Supplied records START
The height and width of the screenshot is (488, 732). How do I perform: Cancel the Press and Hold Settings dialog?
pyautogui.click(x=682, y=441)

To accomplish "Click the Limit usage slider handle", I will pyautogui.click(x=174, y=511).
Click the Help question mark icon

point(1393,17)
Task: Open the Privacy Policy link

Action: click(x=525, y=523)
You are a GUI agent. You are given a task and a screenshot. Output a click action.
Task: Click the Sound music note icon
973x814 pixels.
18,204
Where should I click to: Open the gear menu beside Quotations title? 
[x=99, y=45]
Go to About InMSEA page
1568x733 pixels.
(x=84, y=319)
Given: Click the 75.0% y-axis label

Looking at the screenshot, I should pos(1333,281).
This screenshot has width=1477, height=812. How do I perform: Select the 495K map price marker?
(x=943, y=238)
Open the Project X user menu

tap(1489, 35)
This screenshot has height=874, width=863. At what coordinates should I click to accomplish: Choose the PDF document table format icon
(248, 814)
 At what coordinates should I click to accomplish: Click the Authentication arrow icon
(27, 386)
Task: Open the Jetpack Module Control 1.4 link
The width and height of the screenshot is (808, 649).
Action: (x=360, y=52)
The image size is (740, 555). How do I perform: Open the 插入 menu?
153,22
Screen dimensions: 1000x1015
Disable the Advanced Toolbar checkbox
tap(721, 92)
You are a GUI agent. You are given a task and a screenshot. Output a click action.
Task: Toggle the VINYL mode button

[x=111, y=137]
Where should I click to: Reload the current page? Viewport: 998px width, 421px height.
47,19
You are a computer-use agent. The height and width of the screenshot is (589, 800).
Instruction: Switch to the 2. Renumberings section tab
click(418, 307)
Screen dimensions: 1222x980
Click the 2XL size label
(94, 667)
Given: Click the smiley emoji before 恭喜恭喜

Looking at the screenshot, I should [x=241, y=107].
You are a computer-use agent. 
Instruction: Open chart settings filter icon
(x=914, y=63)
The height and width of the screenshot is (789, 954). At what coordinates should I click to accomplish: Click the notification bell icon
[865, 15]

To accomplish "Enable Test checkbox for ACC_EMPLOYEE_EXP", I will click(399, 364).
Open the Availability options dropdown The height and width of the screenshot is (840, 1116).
Supplied records END
* Instructions for the task *
From the data above, output exactly the lines between the one containing "Task: Toggle the VINYL mode button" and the one containing "Screen dimensions: 1222x980", counting both of them.

* Answer space *
Task: Toggle the VINYL mode button

[x=111, y=137]
Where should I click to: Reload the current page? Viewport: 998px width, 421px height.
47,19
You are a computer-use agent. The height and width of the screenshot is (589, 800).
Instruction: Switch to the 2. Renumberings section tab
click(418, 307)
Screen dimensions: 1222x980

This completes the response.